The technical indicators suggest a bearish trend. The MACD is below zero and negatively contracting, the RSI is neutral at 46.035, and the moving averages are bearish (SMA_200 > SMA_20 > SMA_5). The stock is trading below key resistance levels, with the pivot at 19.937 and the nearest resistance at 22.187.

Analysts see potential growth opportunities in the monetization of the CoreWeave lease and potential crypto market structure legislation.
Long-term optimism from the CEO regarding Bitcoin and digital asset institutionalization.
Significant Q4 losses of $482 million and a 16.87% stock price drop.
Investigation into potential securities fraud by Pomerantz LLP.
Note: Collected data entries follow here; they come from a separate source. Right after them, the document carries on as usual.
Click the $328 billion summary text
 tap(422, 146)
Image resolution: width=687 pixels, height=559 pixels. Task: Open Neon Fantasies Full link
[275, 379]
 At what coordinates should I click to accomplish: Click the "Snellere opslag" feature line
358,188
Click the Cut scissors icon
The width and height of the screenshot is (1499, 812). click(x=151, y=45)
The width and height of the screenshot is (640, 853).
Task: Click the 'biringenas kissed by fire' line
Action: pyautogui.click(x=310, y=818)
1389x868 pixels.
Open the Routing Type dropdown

Weak crypto market performance, including Ethereum's 34% decline over the past three months.
The company reported a net income drop of -1368.90% YoY in Q3 2025, with EPS down -876.92% YoY. Revenue remained flat at $28.4 billion, and gross margin showed no growth. The financial performance indicates significant challenges.
Analysts have mixed views. While some maintain a Buy or Overweight rating with reduced price targets (e.g., $40 from $45 by H.C. Wainwright), others remain Neutral. The average sentiment reflects cautious optimism but acknowledges the impact of the crypto bear market and weak Q4 results.